- [What is being asked]:
Using the entries that follow, report the number of lines that include the string "menu", without any other text.

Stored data
---
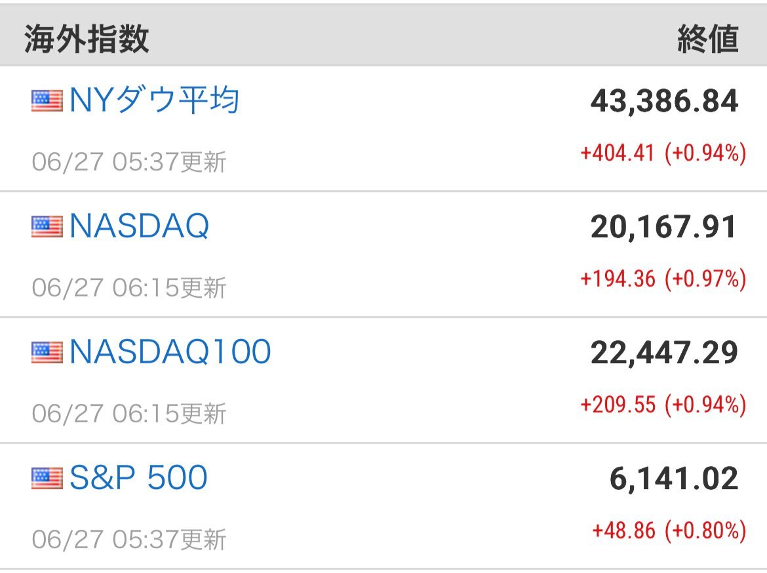This screenshot has width=767, height=573.
Task: Click NYダウ平均 06/27 05:37更新 timestamp
Action: (129, 162)
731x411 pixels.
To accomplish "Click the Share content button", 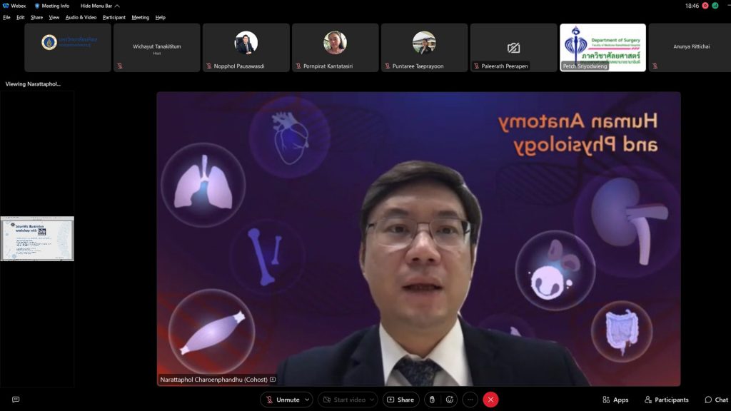I will click(400, 400).
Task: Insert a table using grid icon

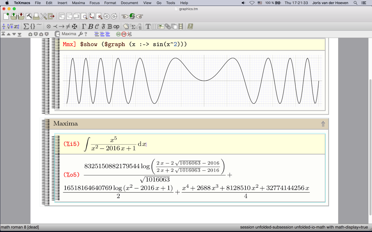Action: (x=154, y=27)
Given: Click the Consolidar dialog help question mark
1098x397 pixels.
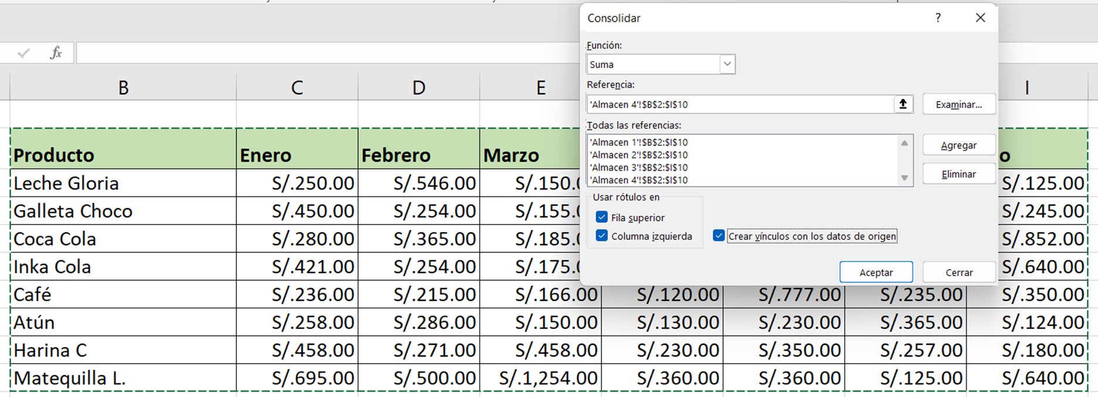Looking at the screenshot, I should tap(938, 18).
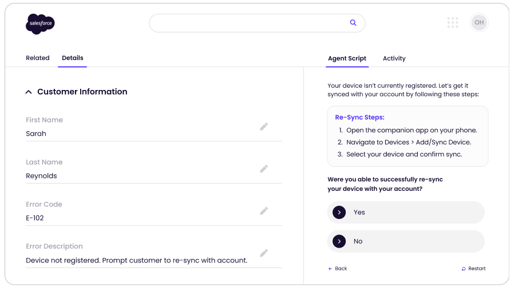Image resolution: width=514 pixels, height=290 pixels.
Task: Click the Error Code edit pencil
Action: click(264, 211)
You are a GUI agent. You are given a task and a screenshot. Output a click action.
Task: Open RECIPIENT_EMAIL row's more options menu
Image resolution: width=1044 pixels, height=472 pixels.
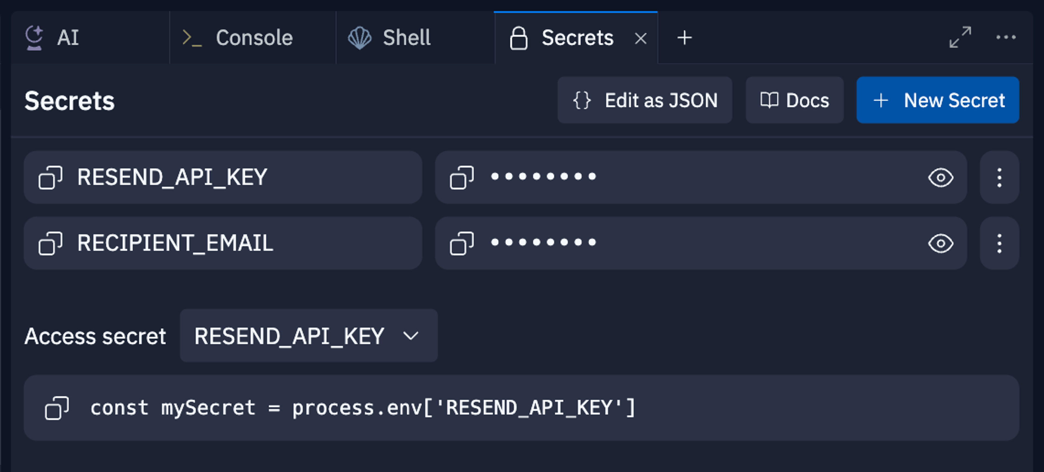click(999, 243)
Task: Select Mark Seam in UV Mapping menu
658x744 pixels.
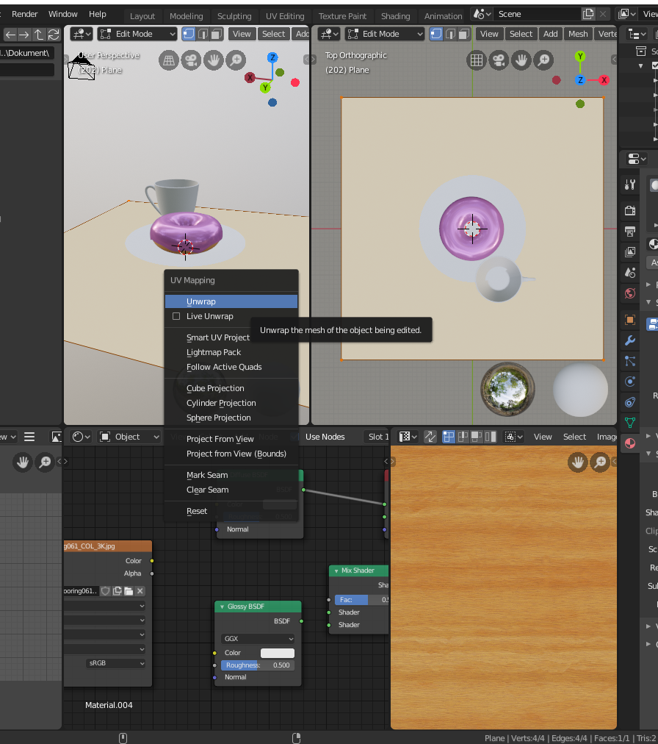Action: (207, 475)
---
- [Written reply]:
2